Protecting a combination is not hard. Most of us learned to do that when we got a bike lock as kids. If you can't keep your kid from peeking around the corner when you dial a combination, use a key lock. If you don't think you can safeguard a key, make it biometric then. Or use two-factor authentication. Preventing access is an easy technical problem to solve, and access controls are something most of us deal with routinely in life so I can't accept that it's a burden on gun owners.
The standard we need is that if you own the firearm, you're responsible for its use. There are way too many cases of kids taking their parents' guns from a nightstand drawer or closet shelf (i.e. unsecured so it will be "at the ready" for self-protection) and accidentally shooting their friends, siblings, or themselves.

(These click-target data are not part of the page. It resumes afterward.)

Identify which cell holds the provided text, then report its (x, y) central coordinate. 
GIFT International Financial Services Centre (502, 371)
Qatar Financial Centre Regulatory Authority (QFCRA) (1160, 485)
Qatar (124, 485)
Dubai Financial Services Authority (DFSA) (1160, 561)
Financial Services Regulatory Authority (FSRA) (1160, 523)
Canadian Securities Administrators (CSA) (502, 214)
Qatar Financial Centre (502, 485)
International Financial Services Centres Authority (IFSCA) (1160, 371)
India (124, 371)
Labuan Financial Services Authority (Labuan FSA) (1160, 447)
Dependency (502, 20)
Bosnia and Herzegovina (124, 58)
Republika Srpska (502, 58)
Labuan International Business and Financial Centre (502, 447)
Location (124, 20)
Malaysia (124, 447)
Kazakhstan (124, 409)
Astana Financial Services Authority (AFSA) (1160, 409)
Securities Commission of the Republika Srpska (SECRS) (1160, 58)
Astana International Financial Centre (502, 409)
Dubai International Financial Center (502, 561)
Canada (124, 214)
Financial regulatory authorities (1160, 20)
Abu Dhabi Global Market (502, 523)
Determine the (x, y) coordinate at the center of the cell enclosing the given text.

Besides, in cases like Mrs. Lanza, who did not lock up her guns, and her son exhibited all the warning signs, what reasonable doubt would there be?
catbarf on 21/5/2018 at 20:00
Like I've said before, I am completely in favor of requiring safe storage, and mandating that anyone who leaves a firearm unsecured be held partially liable for crimes committed with that firearm. I recognize that this is assigning a level of liability with no current precedent in our laws, but I feel that it's necessary to get people to start being responsible with their guns.
To touch on that heywood said about a 'dog ate my homework' kind of excuse, stricter liability in this respect would also make it harder for criminals to distribute firearms. Straw purchase is virtually always performed by a clean accomplice, who has basically nothing to fear, since most states and the federal government refuse to prosecute straw purchase except in the most outrageously high-profile cases, partially on account of it being difficult to prove. This kind of change would make it easy to prosecute: You bought a gun and it wound up in the hands of your criminal sibling/friend/acquaintance? Unless there's a police record on file from when your safe must have been broken into, either you deliberately bought a gun for a felon, or you negligently allowed them to 'steal' it.
I read too many accounts of 'I left my truck gun in my truck and it got broken into and they stole my gun' to think that erring on the side of forgiveness is the best policy here. I don't think it's unreasonable that if someone wants to buy a gun that they implicitly assume the responsibility of safeguarding access to it. Maybe there ought to be some leeway in judicial review, like not sending a parent to jail if their kid manages to lift a set of fingerprints off a coffee mug and uses it to break into a biometric safe. But right now a parent can own unsecured guns around a teenager with known psychological issues, and face no repercussions when their kid goes on a killing spree. There's no expectation of responsibility, and IMO that needs to change.